- **EXERCISE DESCRIPTION**
Lines before the one containing "This screenshot has width=1015, height=676." are left out; output the rest of the data exactly, through the final line.

- **Data extracted from a collection**

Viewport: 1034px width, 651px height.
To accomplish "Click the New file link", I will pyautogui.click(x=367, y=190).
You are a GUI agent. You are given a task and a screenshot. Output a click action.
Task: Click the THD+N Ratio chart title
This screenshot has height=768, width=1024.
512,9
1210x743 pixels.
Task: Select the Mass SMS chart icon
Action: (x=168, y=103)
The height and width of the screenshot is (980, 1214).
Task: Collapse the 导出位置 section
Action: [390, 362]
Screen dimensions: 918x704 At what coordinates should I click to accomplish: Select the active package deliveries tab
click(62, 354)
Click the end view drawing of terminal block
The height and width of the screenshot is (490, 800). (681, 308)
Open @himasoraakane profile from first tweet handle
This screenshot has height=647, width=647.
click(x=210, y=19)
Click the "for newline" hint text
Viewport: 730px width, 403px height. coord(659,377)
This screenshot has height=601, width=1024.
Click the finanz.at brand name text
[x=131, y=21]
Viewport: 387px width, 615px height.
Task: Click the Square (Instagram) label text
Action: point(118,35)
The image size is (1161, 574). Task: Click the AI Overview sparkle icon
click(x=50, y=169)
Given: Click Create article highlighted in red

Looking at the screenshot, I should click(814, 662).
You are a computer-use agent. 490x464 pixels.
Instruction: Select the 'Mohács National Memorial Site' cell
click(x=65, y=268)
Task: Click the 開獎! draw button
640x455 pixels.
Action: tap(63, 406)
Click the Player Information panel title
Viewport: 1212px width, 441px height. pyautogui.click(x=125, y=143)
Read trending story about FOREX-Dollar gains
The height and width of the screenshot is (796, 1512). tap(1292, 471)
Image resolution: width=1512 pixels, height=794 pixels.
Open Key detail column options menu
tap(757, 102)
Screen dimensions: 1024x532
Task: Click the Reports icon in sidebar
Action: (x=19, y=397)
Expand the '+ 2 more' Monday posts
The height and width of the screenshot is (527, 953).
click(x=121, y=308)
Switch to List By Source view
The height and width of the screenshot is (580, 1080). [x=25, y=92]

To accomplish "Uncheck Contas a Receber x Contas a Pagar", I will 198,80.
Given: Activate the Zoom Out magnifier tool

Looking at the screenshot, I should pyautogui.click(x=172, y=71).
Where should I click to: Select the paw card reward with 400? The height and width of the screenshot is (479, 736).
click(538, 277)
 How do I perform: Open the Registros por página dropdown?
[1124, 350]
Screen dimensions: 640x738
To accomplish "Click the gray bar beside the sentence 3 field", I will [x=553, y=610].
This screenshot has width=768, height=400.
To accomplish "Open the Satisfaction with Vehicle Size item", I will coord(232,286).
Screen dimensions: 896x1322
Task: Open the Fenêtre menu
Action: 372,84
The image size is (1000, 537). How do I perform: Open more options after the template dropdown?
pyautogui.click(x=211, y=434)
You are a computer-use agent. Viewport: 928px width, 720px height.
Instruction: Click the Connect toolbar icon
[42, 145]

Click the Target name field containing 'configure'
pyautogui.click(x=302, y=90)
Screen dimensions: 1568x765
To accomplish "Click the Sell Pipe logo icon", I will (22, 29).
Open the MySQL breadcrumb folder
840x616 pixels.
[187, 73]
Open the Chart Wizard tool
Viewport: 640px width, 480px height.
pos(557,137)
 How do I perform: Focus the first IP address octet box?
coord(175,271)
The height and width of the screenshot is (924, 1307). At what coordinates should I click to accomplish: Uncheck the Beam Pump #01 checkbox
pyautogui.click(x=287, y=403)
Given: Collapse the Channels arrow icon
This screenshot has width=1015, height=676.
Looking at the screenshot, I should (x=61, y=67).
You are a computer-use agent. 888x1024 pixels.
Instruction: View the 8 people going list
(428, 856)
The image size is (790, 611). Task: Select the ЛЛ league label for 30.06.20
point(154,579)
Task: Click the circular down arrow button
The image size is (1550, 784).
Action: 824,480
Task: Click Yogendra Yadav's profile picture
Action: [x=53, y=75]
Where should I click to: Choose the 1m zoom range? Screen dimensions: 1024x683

- **SOLUTION BELOW**
This screenshot has width=1015, height=676.
Looking at the screenshot, I should (x=61, y=67).
You are a computer-use agent. 888x1024 pixels.
Instruction: View the 8 people going list
(428, 856)
The image size is (790, 611). Task: Select the ЛЛ league label for 30.06.20
point(154,579)
Task: Click the circular down arrow button
The image size is (1550, 784).
Action: 824,480
Task: Click Yogendra Yadav's profile picture
Action: [x=53, y=75]
Where should I click to: Choose the 1m zoom range? Screen dimensions: 1024x683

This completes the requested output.